# DATA LISTING
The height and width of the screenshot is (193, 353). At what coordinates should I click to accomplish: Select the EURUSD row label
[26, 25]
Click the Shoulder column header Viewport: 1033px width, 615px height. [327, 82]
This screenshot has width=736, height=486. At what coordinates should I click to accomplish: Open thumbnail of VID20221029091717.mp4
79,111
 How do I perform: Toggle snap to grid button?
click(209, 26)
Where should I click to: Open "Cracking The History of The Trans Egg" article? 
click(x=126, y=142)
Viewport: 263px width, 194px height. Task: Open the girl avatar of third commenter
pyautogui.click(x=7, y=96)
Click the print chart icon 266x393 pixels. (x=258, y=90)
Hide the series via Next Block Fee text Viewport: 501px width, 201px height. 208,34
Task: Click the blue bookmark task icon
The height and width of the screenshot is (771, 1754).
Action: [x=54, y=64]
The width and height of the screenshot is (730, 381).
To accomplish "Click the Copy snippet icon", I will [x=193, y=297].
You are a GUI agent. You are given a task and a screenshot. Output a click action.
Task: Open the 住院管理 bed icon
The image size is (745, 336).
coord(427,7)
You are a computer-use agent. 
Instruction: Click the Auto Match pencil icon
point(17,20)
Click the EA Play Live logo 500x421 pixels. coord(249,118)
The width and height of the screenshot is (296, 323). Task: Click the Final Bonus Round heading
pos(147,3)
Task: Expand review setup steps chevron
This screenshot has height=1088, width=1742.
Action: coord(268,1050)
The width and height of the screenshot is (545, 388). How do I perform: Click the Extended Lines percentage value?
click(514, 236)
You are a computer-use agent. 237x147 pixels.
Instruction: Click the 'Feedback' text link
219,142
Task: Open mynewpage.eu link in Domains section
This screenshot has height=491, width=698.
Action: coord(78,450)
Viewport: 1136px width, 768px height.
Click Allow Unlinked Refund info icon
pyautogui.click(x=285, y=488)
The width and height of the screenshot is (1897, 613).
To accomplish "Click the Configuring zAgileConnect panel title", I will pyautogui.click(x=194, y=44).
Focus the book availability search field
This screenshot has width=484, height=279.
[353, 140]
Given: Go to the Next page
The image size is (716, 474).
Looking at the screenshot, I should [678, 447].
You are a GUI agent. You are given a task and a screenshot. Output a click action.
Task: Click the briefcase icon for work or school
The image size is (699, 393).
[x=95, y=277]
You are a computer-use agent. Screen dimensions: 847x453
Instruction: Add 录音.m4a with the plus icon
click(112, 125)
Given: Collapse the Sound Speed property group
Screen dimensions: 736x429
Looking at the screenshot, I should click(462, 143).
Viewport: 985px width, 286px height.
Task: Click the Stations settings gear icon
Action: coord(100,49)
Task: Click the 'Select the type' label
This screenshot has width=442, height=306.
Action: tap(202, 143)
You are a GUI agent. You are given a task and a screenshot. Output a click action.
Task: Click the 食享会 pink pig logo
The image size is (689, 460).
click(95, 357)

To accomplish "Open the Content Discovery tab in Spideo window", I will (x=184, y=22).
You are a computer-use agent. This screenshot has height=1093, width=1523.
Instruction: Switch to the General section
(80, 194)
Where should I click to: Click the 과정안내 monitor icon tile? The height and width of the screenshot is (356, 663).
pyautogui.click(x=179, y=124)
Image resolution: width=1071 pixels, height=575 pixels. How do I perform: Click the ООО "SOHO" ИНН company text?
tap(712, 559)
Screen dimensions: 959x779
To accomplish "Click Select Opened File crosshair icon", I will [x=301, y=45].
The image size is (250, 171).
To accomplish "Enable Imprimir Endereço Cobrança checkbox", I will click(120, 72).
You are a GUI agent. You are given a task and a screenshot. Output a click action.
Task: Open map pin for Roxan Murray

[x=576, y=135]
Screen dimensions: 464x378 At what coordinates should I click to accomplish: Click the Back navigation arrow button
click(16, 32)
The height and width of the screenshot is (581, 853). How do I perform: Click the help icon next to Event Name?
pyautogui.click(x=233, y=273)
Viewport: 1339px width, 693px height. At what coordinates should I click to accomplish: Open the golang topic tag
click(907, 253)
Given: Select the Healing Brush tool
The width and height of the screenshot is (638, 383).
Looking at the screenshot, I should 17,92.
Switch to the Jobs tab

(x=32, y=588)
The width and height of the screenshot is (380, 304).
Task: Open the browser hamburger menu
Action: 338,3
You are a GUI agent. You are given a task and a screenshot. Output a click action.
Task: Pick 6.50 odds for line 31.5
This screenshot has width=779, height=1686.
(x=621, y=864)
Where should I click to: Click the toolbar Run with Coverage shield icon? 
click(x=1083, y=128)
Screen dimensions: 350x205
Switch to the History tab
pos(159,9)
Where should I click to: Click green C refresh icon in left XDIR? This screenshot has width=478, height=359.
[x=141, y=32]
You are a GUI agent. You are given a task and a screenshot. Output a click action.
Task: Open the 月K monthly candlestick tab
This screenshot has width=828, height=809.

# YOUR INSTRUCTIONS
Every line of the listing is to be returned exactly as written.

# REPLY
The height and width of the screenshot is (193, 353). At what coordinates should I click to accomplish: Select the EURUSD row label
[26, 25]
Click the Shoulder column header Viewport: 1033px width, 615px height. [327, 82]
This screenshot has width=736, height=486. At what coordinates should I click to accomplish: Open thumbnail of VID20221029091717.mp4
79,111
 How do I perform: Toggle snap to grid button?
click(209, 26)
Where should I click to: Open "Cracking The History of The Trans Egg" article? 
click(x=126, y=142)
Viewport: 263px width, 194px height. Task: Open the girl avatar of third commenter
pyautogui.click(x=7, y=96)
Click the print chart icon 266x393 pixels. (x=258, y=90)
Hide the series via Next Block Fee text Viewport: 501px width, 201px height. 208,34
Task: Click the blue bookmark task icon
The height and width of the screenshot is (771, 1754).
Action: [x=54, y=64]
The width and height of the screenshot is (730, 381).
To accomplish "Click the Copy snippet icon", I will [x=193, y=297].
You are a GUI agent. You are given a task and a screenshot. Output a click action.
Task: Open the 住院管理 bed icon
The image size is (745, 336).
coord(427,7)
You are a computer-use agent. 
Instruction: Click the Auto Match pencil icon
point(17,20)
Click the EA Play Live logo 500x421 pixels. coord(249,118)
The width and height of the screenshot is (296, 323). Task: Click the Final Bonus Round heading
pos(147,3)
Task: Expand review setup steps chevron
This screenshot has height=1088, width=1742.
Action: coord(268,1050)
The width and height of the screenshot is (545, 388). How do I perform: Click the Extended Lines percentage value?
click(514, 236)
You are a computer-use agent. 237x147 pixels.
Instruction: Click the 'Feedback' text link
219,142
Task: Open mynewpage.eu link in Domains section
This screenshot has height=491, width=698.
Action: coord(78,450)
Viewport: 1136px width, 768px height.
Click Allow Unlinked Refund info icon
pyautogui.click(x=285, y=488)
The width and height of the screenshot is (1897, 613).
To accomplish "Click the Configuring zAgileConnect panel title", I will pyautogui.click(x=194, y=44).
Focus the book availability search field
This screenshot has width=484, height=279.
[353, 140]
Given: Go to the Next page
The image size is (716, 474).
Looking at the screenshot, I should [678, 447].
You are a GUI agent. You are given a task and a screenshot. Output a click action.
Task: Click the briefcase icon for work or school
The image size is (699, 393).
[x=95, y=277]
You are a computer-use agent. Screen dimensions: 847x453
Instruction: Add 录音.m4a with the plus icon
click(112, 125)
Given: Collapse the Sound Speed property group
Screen dimensions: 736x429
Looking at the screenshot, I should click(462, 143).
Viewport: 985px width, 286px height.
Task: Click the Stations settings gear icon
Action: coord(100,49)
Task: Click the 'Select the type' label
This screenshot has width=442, height=306.
Action: tap(202, 143)
You are a GUI agent. You are given a task and a screenshot. Output a click action.
Task: Click the 食享会 pink pig logo
The image size is (689, 460).
click(95, 357)

To accomplish "Open the Content Discovery tab in Spideo window", I will (x=184, y=22).
You are a computer-use agent. This screenshot has height=1093, width=1523.
Instruction: Switch to the General section
(80, 194)
Where should I click to: Click the 과정안내 monitor icon tile? The height and width of the screenshot is (356, 663).
pyautogui.click(x=179, y=124)
Image resolution: width=1071 pixels, height=575 pixels. How do I perform: Click the ООО "SOHO" ИНН company text?
tap(712, 559)
Screen dimensions: 959x779
To accomplish "Click Select Opened File crosshair icon", I will [x=301, y=45].
The image size is (250, 171).
To accomplish "Enable Imprimir Endereço Cobrança checkbox", I will click(120, 72).
You are a GUI agent. You are given a task and a screenshot. Output a click action.
Task: Open map pin for Roxan Murray

[x=576, y=135]
Screen dimensions: 464x378 At what coordinates should I click to accomplish: Click the Back navigation arrow button
click(16, 32)
The height and width of the screenshot is (581, 853). How do I perform: Click the help icon next to Event Name?
pyautogui.click(x=233, y=273)
Viewport: 1339px width, 693px height. At what coordinates should I click to accomplish: Open the golang topic tag
click(907, 253)
Given: Select the Healing Brush tool
The width and height of the screenshot is (638, 383).
Looking at the screenshot, I should 17,92.
Switch to the Jobs tab

(x=32, y=588)
The width and height of the screenshot is (380, 304).
Task: Open the browser hamburger menu
Action: 338,3
You are a GUI agent. You are given a task and a screenshot. Output a click action.
Task: Pick 6.50 odds for line 31.5
This screenshot has width=779, height=1686.
(x=621, y=864)
Where should I click to: Click the toolbar Run with Coverage shield icon? 
click(x=1083, y=128)
Screen dimensions: 350x205
Switch to the History tab
pos(159,9)
Where should I click to: Click green C refresh icon in left XDIR? This screenshot has width=478, height=359.
[x=141, y=32]
You are a GUI agent. You are given a task and a screenshot. Output a click action.
Task: Open the 月K monthly candlestick tab
This screenshot has width=828, height=809.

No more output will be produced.